This article is over 11 years, 3 months old
National Theatre, Until 2 November
Issue 351

J T Rogers’s Blood and Gifts was initially presented in shortened form as part of the Tricycle Theatre’s The Great Game season and has now been expanded into a full-length production for the National Theatre. Set between 1981 and 1991, the play shows how US and British efforts to combat the Soviet occupation of Afghanistan led them to promote, fund and arm Islamic resistance movements within the country. As such, it is a timely reminder of the extent to which the problems that Western imperialism is now facing are of its own creation.

Rogers skilfully creates an atmosphere of paranoia and shifting loyalties. This is a slick political thriller in which the tension of a proxy war is combined with a generous dose of knowing humour. The portrayal of the protagonist, a CIA operative, as essentially well intentioned seems naive. But a powerful and restrained performance from Lloyd Owen certainly convinces, conveying the predicament of an honourable man trapped within a maze of conflicting imperial interests.

- - - - -

* [Required work]
A. In the review, between which years is the play set?
B. Please say whether each statement agrees with the review, answering yes or no and quoting the deciding words: (i) Blood and Gifts was first presented in shortened form at the Tricycle Theatre. (ii) The play's protagonist is a KGB agent. (iii) Lloyd Owen's performance fails to convince.
C. According to the review, what did US and British efforts against the Soviet occupation lead them to do with Islamic resistance movements? List every action it names.

* [Data shown]
- - - - -

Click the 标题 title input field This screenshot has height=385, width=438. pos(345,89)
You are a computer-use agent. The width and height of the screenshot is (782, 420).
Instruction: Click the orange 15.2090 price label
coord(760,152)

- - - - -

* [Solution list]
A. Between 1981 and 1991.

B.
(i) Yes: "initially presented in shortened form as part of the Tricycle Theatre’s The Great Game season"
(ii) No: "a CIA operative"
(iii) No: "a powerful and restrained performance from Lloyd Owen certainly convinces"

C. Promote, fund, arm